Data items
┌────────
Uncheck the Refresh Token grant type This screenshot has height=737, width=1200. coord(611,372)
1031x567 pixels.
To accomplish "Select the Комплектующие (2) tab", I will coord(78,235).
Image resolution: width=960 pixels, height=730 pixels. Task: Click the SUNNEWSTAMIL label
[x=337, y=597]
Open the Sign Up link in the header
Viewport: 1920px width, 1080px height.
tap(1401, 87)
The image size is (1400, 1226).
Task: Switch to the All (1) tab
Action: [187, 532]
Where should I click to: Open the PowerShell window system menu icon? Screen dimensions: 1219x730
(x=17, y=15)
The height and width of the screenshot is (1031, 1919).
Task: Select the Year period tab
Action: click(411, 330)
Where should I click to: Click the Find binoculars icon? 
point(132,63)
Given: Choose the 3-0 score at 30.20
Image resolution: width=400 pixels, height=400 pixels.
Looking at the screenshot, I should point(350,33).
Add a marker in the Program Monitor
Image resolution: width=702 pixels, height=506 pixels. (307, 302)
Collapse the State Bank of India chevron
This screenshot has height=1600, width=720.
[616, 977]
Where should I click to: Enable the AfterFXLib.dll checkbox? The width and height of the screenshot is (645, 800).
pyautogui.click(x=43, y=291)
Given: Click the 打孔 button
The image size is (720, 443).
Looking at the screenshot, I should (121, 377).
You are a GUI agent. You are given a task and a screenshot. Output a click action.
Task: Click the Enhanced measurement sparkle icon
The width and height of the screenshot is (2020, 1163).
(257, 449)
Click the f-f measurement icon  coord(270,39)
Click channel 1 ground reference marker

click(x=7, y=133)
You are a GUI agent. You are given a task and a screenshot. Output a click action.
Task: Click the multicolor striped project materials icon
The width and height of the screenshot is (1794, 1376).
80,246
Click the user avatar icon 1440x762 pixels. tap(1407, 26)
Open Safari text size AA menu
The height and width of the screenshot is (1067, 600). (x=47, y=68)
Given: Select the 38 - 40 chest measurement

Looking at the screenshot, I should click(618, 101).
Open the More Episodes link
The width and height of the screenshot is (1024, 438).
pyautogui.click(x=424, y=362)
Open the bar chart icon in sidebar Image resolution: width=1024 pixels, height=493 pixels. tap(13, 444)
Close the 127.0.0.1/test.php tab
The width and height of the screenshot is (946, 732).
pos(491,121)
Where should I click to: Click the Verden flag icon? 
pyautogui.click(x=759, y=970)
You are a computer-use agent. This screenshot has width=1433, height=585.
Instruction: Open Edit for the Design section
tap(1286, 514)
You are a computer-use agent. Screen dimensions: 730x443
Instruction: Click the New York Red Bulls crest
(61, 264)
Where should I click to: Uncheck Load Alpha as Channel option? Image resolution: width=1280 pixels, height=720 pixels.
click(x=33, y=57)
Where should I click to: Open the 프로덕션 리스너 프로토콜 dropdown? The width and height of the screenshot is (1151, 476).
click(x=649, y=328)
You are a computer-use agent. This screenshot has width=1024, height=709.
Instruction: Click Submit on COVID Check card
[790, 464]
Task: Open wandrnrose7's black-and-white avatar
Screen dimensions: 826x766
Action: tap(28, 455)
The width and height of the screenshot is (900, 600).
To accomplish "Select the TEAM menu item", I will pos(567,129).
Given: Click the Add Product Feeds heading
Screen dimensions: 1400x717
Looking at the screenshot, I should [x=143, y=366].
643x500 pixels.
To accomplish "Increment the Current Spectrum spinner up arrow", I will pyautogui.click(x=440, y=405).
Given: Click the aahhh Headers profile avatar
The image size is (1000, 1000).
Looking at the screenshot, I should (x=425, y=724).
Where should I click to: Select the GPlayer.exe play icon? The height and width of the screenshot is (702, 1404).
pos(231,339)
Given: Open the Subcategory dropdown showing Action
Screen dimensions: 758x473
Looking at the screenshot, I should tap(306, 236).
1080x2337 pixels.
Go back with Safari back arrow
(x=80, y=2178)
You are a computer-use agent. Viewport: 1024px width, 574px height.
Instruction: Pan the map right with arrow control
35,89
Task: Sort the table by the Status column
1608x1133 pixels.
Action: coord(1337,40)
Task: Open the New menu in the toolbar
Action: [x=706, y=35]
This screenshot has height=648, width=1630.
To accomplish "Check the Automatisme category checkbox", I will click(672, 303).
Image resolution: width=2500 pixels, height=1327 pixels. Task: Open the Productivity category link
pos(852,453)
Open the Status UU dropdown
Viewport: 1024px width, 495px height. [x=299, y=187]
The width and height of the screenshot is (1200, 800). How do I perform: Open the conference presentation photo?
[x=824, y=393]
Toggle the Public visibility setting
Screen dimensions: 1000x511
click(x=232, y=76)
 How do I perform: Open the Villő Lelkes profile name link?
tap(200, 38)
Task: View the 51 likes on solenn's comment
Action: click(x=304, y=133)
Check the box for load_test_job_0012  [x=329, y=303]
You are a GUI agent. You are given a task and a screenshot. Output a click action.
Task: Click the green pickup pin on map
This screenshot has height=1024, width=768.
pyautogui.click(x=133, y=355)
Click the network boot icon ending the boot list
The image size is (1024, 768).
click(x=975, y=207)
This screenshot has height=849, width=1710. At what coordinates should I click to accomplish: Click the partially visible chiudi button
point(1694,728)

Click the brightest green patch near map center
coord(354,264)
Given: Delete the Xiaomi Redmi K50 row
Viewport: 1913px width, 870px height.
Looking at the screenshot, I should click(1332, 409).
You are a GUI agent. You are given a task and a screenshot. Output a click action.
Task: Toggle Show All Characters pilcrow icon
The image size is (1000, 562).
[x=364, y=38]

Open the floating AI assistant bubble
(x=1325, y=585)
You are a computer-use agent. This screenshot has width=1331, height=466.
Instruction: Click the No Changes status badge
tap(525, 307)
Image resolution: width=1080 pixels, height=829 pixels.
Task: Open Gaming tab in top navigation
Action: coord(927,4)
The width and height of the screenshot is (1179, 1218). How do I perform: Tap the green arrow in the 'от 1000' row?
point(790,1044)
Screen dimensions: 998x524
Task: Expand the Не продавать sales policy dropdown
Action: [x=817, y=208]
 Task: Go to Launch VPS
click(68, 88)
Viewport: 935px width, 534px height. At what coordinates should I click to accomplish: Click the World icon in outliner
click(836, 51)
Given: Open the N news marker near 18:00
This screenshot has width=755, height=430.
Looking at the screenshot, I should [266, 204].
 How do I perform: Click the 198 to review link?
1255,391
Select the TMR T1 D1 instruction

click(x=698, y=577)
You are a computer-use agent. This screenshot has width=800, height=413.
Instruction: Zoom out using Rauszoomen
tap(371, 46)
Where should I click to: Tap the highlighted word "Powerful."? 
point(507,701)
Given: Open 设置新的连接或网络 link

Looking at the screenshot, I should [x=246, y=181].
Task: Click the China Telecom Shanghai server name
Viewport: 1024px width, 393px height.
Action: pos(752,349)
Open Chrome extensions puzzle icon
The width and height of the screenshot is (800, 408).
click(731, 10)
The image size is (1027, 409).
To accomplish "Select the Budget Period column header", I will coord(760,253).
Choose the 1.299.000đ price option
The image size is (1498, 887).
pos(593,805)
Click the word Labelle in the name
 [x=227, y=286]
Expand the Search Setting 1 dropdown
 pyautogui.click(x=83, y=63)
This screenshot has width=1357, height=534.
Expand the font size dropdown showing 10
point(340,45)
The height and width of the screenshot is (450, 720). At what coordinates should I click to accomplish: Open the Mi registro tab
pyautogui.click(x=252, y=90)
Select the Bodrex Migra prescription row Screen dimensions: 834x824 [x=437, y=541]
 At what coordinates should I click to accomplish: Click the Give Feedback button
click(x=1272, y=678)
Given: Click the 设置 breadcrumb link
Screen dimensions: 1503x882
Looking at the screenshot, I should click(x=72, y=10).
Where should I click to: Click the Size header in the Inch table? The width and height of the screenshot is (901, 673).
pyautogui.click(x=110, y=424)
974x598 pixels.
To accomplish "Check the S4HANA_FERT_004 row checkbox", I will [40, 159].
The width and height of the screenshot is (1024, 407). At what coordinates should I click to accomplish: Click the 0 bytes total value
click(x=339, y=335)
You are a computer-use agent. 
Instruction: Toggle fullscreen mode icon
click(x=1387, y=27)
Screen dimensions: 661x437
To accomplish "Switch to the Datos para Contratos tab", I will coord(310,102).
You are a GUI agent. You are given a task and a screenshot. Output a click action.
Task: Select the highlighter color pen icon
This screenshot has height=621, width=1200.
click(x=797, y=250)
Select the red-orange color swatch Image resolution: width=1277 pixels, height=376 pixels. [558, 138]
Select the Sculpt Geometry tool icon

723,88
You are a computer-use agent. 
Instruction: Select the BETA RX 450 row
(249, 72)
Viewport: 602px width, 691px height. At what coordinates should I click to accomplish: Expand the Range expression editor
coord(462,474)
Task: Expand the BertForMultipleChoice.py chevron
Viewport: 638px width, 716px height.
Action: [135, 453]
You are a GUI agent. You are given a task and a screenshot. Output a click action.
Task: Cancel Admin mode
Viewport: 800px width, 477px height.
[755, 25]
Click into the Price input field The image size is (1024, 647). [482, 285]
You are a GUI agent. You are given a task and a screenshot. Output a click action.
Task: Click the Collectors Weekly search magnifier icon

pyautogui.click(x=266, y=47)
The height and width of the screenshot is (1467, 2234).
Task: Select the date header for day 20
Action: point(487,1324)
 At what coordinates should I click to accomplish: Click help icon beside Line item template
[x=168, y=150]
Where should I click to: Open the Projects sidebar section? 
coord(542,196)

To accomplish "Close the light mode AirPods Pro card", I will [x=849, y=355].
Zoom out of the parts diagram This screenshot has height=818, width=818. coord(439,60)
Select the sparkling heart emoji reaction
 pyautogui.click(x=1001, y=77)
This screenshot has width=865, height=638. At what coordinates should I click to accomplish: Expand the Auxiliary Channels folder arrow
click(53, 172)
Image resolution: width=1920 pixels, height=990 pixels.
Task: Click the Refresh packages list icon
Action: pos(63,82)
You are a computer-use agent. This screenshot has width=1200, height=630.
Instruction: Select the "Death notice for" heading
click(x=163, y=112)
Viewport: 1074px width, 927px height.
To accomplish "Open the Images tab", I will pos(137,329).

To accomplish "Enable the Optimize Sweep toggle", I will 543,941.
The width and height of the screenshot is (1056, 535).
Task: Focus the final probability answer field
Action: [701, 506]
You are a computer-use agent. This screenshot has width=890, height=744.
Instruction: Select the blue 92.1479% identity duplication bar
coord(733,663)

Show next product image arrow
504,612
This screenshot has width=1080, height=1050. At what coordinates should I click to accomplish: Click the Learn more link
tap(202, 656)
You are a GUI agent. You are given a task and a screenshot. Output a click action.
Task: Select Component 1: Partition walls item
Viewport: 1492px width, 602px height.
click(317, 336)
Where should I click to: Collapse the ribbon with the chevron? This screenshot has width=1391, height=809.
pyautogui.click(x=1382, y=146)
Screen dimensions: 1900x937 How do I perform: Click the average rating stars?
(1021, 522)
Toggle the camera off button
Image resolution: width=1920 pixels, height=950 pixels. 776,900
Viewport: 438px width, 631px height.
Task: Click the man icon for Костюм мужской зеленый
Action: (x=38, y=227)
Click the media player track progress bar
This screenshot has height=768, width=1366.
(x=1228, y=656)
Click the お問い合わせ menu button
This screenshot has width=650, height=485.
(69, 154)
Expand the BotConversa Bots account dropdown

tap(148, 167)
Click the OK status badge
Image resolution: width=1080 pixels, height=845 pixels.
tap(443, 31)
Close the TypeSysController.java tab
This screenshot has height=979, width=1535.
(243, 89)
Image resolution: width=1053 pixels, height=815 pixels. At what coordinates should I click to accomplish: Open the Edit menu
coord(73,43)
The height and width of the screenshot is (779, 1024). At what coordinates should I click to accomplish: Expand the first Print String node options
└────────
Look through the records and gather each line with the word "column".

• **OUTPUT OF THE TASK**:
Task: Sort the table by the Status column
To accomplish "Select the Budget Period column header", I will coord(760,253).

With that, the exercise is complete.